1. 'The detachable wheel of a wagon is not considered joined to the wagon' - means that if the one has contact with Tum'ah, the other remains Tahor. And that even if the wagon is too large to receive Tum'ah (as we learnt above on 35a), the wheel can nevertheless become Tamei.
2. 'Nor is it measured together with it' - means that although (with regard to the Din that we just mentioned) the wagon is measured from the outside, we do not incorporate the wheel in the measurements, so that, if the wagon is less than forty Sa'ah be'Lach - without the wheel - it is subject to Tum'ah.

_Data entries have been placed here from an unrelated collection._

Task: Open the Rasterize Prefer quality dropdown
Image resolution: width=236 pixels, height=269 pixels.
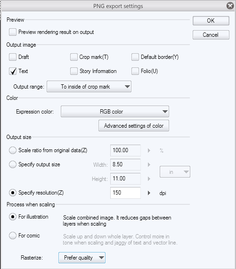Action: 82,258
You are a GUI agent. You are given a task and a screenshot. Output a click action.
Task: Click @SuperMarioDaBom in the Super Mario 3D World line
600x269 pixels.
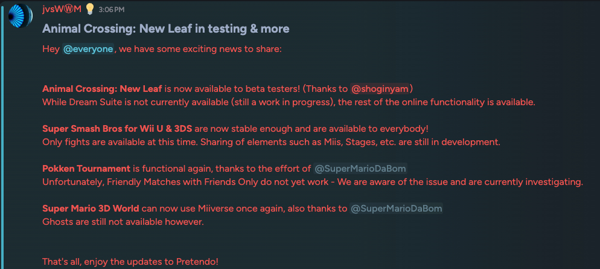click(396, 209)

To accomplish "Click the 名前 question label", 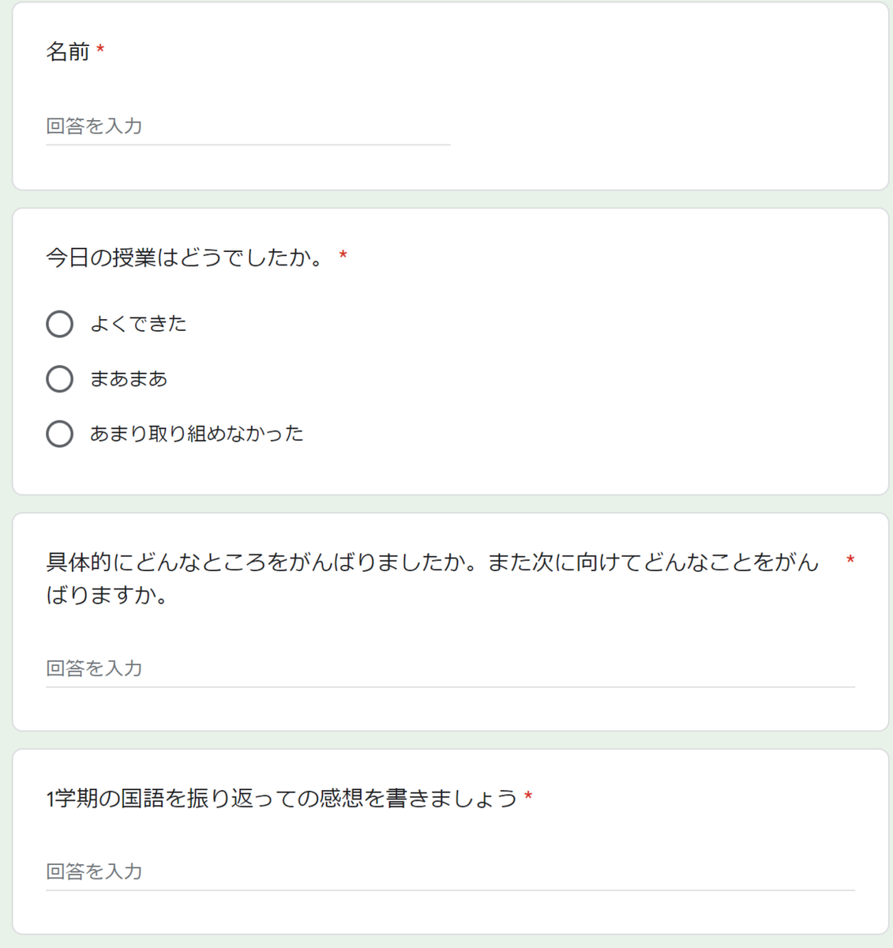I will point(68,52).
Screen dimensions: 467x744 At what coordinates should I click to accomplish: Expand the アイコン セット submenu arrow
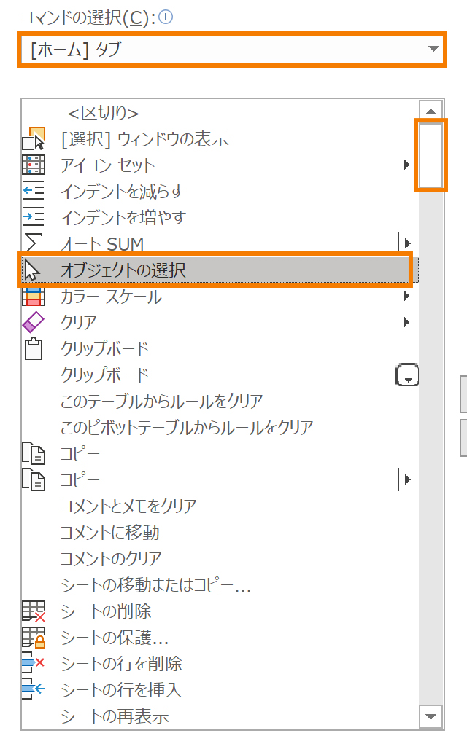(x=406, y=165)
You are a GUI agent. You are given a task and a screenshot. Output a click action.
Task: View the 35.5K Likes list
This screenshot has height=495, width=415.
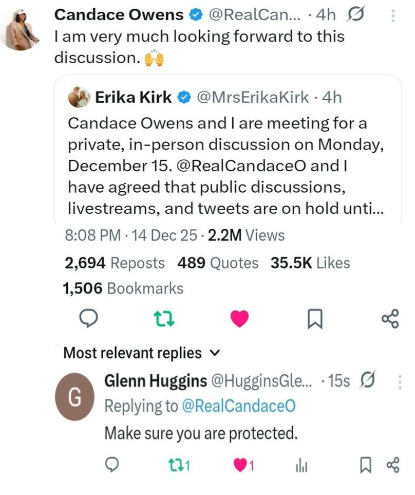click(310, 263)
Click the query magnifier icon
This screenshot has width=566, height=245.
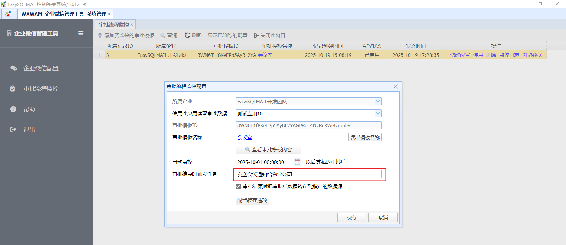coord(163,35)
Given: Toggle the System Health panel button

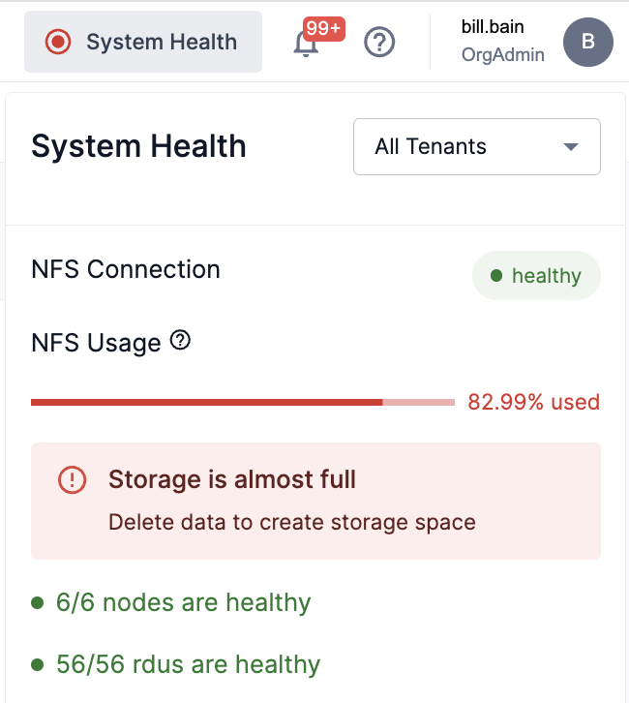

3. 'And it does not save together with it in an Ohel ha'Mes' - means that if the wagon is more than forty Sa'ah be'Lach (or two Kur be'Yavesh - which is itself not subject to Tum'ah) it serves as an Ohel to divide between graves in a graveyard and objects that are above it - to prevent them from becoming Tamei. The detachable wheel however, will not prevent objects that protrude from the top of the wagon over the wheel, from becoming Tamei (even when the wheel is actually attached).